[Extracted data entries]

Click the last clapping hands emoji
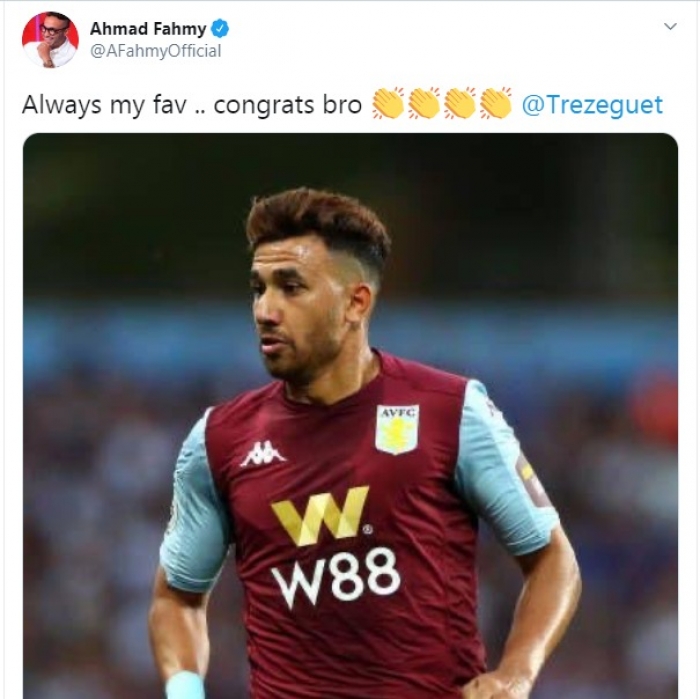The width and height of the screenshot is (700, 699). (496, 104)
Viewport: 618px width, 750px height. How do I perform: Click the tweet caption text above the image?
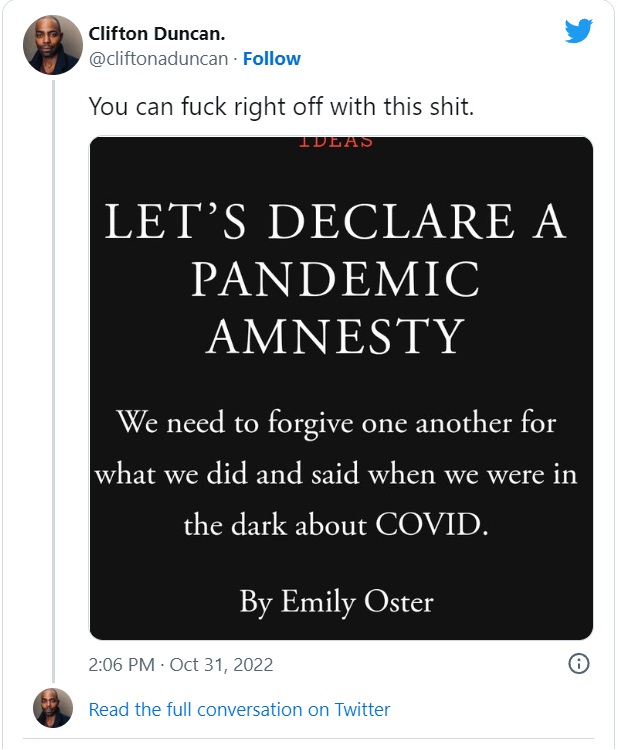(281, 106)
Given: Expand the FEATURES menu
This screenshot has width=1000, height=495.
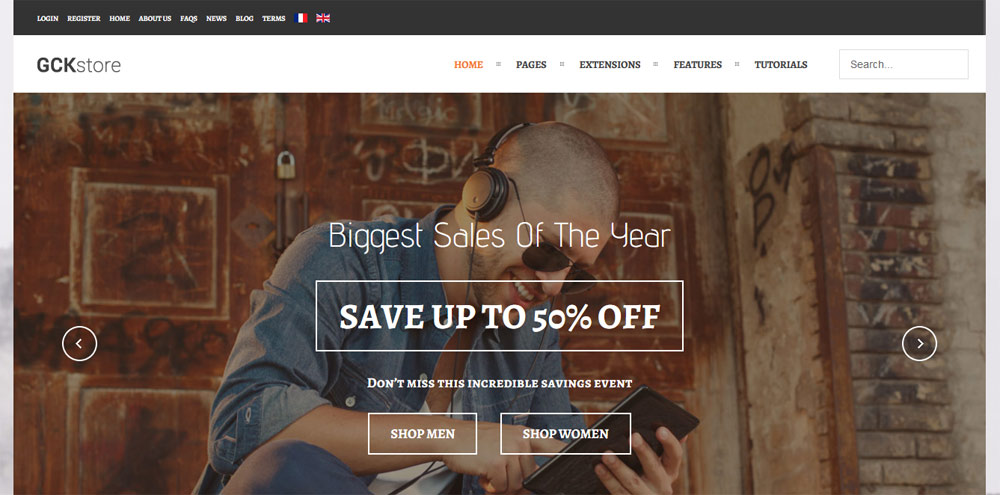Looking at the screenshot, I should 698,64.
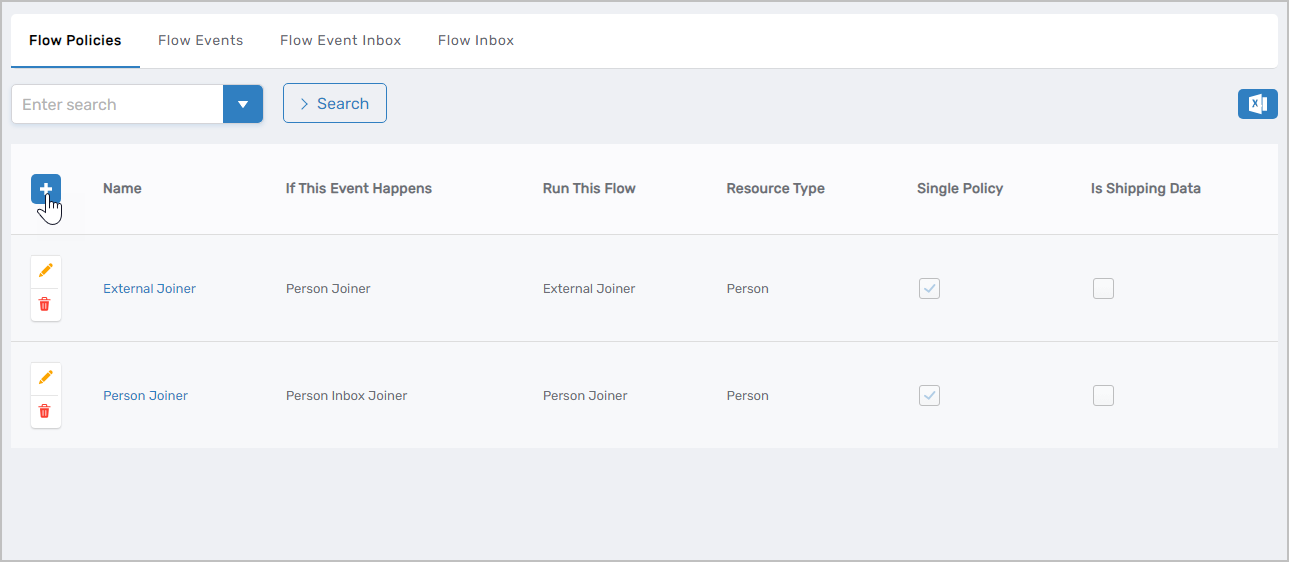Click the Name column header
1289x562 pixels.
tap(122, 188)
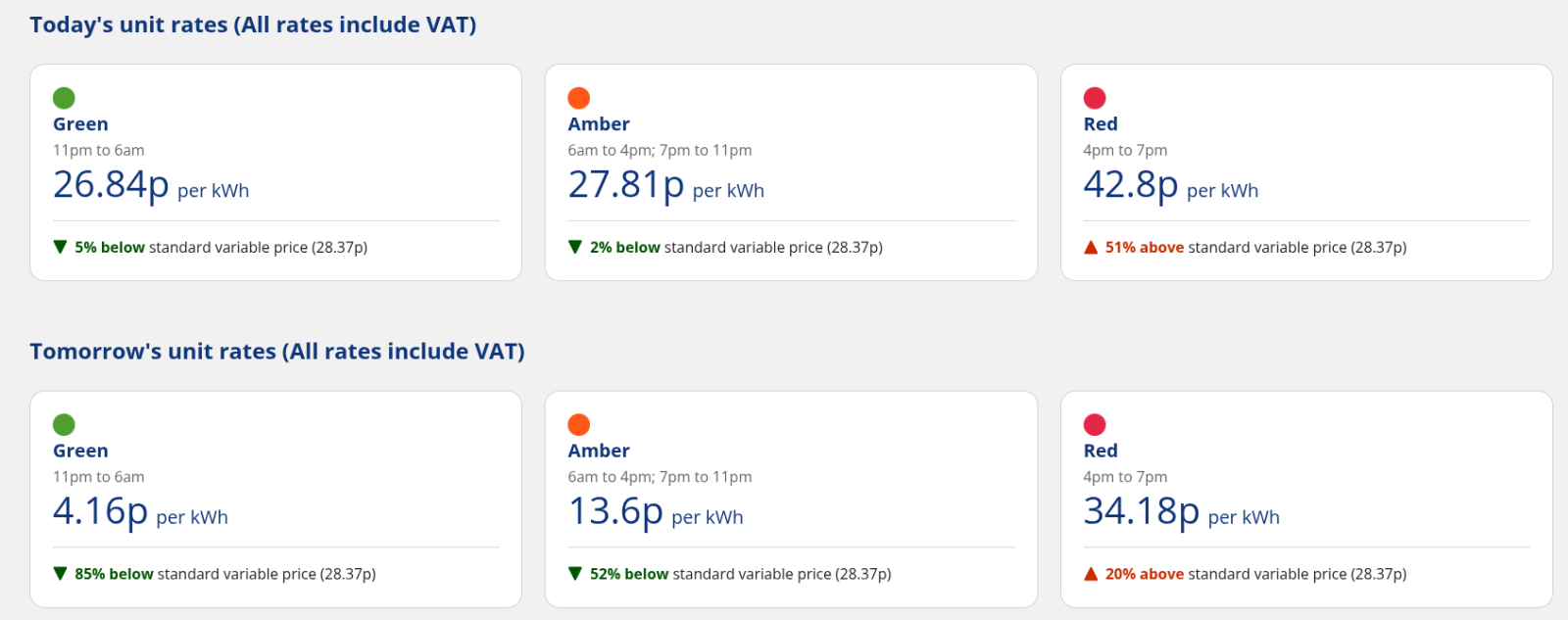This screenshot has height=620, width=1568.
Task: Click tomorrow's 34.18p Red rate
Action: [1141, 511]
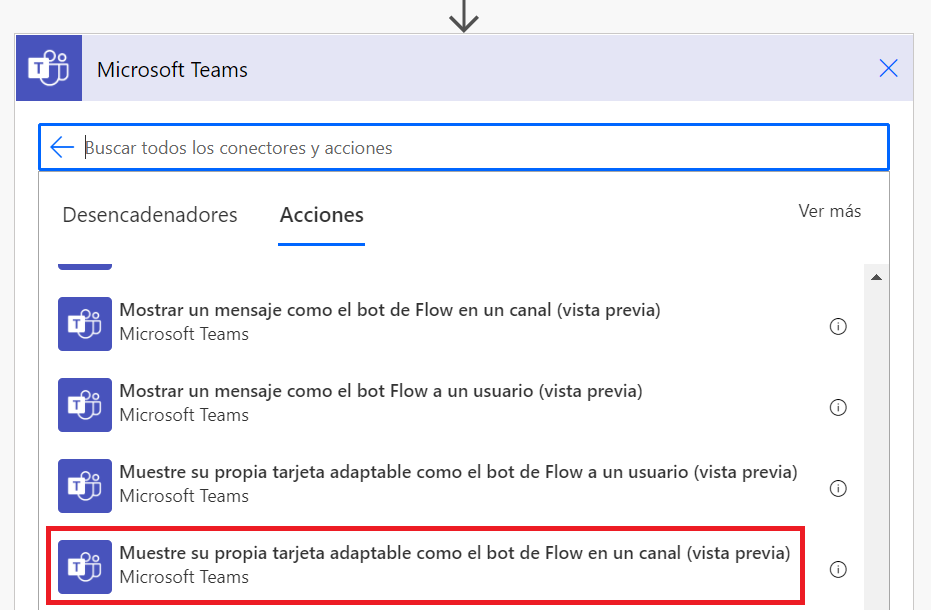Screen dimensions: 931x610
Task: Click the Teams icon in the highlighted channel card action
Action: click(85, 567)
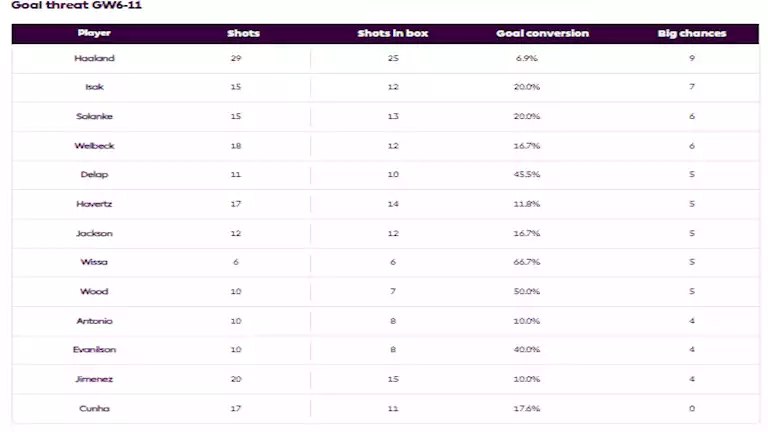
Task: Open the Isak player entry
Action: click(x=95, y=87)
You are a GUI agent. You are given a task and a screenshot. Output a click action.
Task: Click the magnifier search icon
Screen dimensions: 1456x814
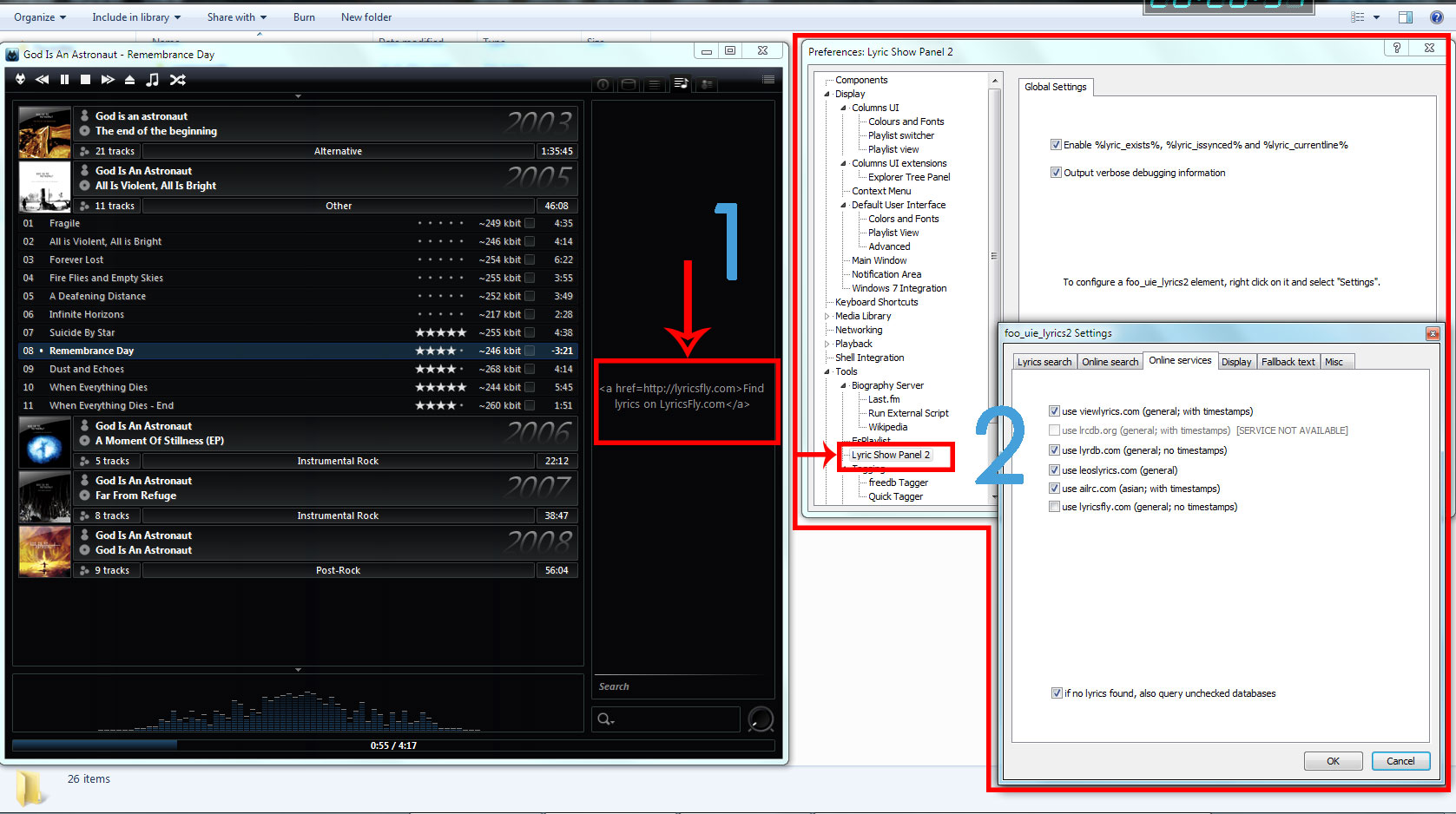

■ Requirements: Rewrite every one of the entries, substituting "post caption text" for "tweet caption text" and changing nothing else. Omit the pictures.

■ Written response:
Click the last clapping hands emoji
The width and height of the screenshot is (700, 699). (496, 104)
Viewport: 618px width, 750px height. How do I perform: Click the post caption text above the image?
(281, 106)
Given: Expand the FEATURES menu
This screenshot has width=1000, height=495.
Looking at the screenshot, I should 698,64.
Click the Name column header
1289x562 pixels.
tap(122, 188)
This screenshot has height=620, width=1568.
Task: Click tomorrow's 34.18p Red rate
Action: [1141, 511]
Screen dimensions: 931x610
Task: Click the Teams icon in the highlighted channel card action
Action: click(85, 567)
Task: Open the Isak player entry
Action: click(x=95, y=87)
You are a GUI agent. You are given a task and a screenshot. Output a click action.
Task: Click the magnifier search icon
Screen dimensions: 1456x814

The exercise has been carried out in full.